> [Records shown]
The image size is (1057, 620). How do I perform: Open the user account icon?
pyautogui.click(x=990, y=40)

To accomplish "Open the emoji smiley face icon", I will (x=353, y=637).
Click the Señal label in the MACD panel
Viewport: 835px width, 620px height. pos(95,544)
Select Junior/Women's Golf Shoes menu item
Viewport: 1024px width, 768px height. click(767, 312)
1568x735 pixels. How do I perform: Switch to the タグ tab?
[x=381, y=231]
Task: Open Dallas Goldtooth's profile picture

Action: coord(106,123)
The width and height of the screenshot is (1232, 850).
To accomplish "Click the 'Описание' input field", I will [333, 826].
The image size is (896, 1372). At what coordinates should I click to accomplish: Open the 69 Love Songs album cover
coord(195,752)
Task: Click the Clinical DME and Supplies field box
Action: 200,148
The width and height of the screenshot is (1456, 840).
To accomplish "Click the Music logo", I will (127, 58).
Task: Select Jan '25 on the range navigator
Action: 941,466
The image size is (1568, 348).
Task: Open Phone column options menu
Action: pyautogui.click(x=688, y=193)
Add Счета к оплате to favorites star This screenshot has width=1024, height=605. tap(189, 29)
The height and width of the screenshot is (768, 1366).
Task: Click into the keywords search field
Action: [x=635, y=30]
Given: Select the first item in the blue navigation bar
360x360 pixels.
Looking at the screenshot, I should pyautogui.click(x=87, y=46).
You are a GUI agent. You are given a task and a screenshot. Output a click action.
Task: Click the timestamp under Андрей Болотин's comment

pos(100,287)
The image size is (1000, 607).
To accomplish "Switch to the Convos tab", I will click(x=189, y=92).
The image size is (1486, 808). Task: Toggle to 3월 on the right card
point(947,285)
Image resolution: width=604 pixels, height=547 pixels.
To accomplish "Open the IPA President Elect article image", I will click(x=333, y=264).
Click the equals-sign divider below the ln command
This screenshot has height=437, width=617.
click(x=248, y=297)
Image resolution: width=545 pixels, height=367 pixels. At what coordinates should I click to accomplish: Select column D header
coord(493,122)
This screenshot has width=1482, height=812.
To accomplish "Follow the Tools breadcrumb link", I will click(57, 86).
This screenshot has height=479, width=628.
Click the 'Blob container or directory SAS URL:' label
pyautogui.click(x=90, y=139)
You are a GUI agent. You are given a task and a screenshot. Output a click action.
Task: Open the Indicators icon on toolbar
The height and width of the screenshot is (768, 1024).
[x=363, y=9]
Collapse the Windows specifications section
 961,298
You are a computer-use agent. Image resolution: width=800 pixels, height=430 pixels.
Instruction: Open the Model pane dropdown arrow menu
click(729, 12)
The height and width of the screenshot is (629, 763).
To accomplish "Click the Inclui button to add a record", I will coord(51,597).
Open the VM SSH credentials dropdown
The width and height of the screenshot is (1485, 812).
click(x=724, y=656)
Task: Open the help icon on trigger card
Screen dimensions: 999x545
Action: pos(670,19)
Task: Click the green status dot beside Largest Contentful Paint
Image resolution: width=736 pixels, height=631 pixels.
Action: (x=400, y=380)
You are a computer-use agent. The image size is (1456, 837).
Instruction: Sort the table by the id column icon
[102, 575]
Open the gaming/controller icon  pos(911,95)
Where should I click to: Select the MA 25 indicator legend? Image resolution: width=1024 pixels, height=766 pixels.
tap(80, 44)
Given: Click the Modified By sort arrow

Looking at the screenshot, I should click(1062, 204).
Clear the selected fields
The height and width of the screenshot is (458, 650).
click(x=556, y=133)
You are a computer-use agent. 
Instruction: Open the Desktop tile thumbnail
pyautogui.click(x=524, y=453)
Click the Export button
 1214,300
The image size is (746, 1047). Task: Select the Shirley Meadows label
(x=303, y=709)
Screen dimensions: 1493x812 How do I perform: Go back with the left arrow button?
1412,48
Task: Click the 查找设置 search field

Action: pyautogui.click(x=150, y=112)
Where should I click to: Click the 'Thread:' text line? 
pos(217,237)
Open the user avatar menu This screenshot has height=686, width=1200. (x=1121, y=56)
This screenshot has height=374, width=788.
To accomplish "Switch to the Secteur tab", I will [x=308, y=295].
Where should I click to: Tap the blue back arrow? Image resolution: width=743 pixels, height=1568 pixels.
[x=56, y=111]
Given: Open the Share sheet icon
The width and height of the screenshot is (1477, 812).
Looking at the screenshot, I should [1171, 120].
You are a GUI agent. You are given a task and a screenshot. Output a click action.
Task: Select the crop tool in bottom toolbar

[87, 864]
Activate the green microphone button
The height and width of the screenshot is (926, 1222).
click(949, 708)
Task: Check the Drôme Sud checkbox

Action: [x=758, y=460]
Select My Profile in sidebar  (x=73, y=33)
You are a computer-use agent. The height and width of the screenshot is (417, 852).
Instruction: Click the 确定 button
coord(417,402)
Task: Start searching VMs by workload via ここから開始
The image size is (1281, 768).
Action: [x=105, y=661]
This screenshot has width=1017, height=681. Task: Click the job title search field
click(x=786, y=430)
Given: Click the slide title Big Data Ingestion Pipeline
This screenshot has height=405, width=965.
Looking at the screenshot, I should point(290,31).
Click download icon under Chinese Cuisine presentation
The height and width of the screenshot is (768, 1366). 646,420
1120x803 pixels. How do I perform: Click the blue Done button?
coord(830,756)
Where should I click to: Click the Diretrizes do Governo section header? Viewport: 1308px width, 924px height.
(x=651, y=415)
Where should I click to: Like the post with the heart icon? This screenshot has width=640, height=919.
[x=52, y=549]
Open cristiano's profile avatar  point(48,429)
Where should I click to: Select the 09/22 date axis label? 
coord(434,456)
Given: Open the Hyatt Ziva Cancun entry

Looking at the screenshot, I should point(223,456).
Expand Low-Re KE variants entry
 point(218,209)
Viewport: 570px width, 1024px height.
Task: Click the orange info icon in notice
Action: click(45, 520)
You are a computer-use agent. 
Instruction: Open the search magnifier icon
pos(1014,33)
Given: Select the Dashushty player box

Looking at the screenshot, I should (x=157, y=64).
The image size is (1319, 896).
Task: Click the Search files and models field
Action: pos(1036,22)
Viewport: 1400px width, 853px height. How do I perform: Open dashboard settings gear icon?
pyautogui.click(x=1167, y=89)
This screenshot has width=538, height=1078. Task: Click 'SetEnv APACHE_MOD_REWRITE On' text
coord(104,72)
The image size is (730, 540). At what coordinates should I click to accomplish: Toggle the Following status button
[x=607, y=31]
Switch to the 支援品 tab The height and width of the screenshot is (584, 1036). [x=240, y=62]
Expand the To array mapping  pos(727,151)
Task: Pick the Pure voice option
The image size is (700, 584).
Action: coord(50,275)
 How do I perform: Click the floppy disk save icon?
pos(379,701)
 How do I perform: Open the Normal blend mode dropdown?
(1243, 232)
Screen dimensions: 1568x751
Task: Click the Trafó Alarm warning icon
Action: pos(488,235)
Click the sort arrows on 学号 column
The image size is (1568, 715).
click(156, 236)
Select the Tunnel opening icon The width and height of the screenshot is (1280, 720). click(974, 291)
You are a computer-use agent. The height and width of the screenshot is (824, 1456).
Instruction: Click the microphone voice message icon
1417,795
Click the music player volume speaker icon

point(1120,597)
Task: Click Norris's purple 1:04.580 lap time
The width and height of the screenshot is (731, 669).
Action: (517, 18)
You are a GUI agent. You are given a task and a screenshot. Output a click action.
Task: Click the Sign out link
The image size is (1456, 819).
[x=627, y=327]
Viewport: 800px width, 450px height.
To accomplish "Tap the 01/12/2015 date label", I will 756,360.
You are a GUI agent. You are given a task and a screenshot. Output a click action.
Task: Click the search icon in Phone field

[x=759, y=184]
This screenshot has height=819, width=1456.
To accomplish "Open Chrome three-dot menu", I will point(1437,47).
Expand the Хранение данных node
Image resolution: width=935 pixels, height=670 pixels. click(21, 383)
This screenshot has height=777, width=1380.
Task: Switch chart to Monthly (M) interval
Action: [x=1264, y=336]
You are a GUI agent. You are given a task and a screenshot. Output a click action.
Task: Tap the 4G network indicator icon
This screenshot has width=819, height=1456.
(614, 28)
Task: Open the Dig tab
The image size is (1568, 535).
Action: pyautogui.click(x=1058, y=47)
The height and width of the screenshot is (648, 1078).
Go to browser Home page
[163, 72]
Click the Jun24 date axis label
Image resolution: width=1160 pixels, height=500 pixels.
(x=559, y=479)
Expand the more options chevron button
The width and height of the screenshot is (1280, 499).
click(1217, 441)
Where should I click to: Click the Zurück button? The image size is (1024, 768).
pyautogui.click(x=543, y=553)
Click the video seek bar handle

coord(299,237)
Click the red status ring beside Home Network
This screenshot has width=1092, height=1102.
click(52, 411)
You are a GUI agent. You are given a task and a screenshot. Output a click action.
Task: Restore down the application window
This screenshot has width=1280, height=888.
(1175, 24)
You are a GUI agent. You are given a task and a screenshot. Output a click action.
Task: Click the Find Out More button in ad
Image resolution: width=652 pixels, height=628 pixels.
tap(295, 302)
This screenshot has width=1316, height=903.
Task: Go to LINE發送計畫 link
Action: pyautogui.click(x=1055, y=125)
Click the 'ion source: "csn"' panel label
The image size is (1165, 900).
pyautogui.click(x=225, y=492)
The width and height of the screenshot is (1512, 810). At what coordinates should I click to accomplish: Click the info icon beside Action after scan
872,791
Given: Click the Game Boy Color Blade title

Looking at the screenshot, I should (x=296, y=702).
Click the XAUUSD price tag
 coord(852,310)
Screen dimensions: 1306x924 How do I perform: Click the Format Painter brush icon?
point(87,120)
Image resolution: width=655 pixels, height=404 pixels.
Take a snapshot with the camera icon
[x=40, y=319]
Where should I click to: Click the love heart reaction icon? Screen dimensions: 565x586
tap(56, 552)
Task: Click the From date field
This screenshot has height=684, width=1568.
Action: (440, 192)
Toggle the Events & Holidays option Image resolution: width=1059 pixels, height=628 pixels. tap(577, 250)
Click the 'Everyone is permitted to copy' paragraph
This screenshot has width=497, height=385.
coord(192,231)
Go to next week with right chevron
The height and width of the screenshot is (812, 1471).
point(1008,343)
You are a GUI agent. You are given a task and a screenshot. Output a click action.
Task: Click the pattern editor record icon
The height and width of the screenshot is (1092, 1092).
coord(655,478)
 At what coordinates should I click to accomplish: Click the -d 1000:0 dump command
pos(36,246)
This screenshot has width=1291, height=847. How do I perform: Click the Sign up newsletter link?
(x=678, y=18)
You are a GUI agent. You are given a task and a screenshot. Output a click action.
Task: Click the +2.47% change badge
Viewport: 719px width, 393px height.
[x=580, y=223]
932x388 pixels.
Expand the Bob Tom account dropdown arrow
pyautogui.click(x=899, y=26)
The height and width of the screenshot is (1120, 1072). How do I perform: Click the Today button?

> [What the task requires]
Reproduce the entries from their first line through the line containing "click(x=248, y=297)", switching "Convos" to "Messages" and leaving everything else as it is.

> [Exercise response]
The image size is (1057, 620). How do I perform: Open the user account icon?
pyautogui.click(x=990, y=40)

To accomplish "Open the emoji smiley face icon", I will (x=353, y=637).
Click the Señal label in the MACD panel
Viewport: 835px width, 620px height. pos(95,544)
Select Junior/Women's Golf Shoes menu item
Viewport: 1024px width, 768px height. click(767, 312)
1568x735 pixels. How do I perform: Switch to the タグ tab?
[x=381, y=231]
Task: Open Dallas Goldtooth's profile picture

Action: coord(106,123)
The width and height of the screenshot is (1232, 850).
To accomplish "Click the 'Описание' input field", I will [333, 826].
The image size is (896, 1372). At what coordinates should I click to accomplish: Open the 69 Love Songs album cover
coord(195,752)
Task: Click the Clinical DME and Supplies field box
Action: 200,148
The width and height of the screenshot is (1456, 840).
To accomplish "Click the Music logo", I will (127, 58).
Task: Select Jan '25 on the range navigator
Action: 941,466
The image size is (1568, 348).
Task: Open Phone column options menu
Action: pyautogui.click(x=688, y=193)
Add Счета к оплате to favorites star This screenshot has width=1024, height=605. tap(189, 29)
The height and width of the screenshot is (768, 1366).
Task: Click into the keywords search field
Action: [x=635, y=30]
Given: Select the first item in the blue navigation bar
360x360 pixels.
Looking at the screenshot, I should pyautogui.click(x=87, y=46).
You are a GUI agent. You are given a task and a screenshot. Output a click action.
Task: Click the timestamp under Андрей Болотин's comment

pos(100,287)
The image size is (1000, 607).
To accomplish "Switch to the Messages tab", I will click(x=189, y=92).
The image size is (1486, 808). Task: Toggle to 3월 on the right card
point(947,285)
Image resolution: width=604 pixels, height=547 pixels.
To accomplish "Open the IPA President Elect article image", I will click(x=333, y=264).
Click the equals-sign divider below the ln command
This screenshot has height=437, width=617.
click(x=248, y=297)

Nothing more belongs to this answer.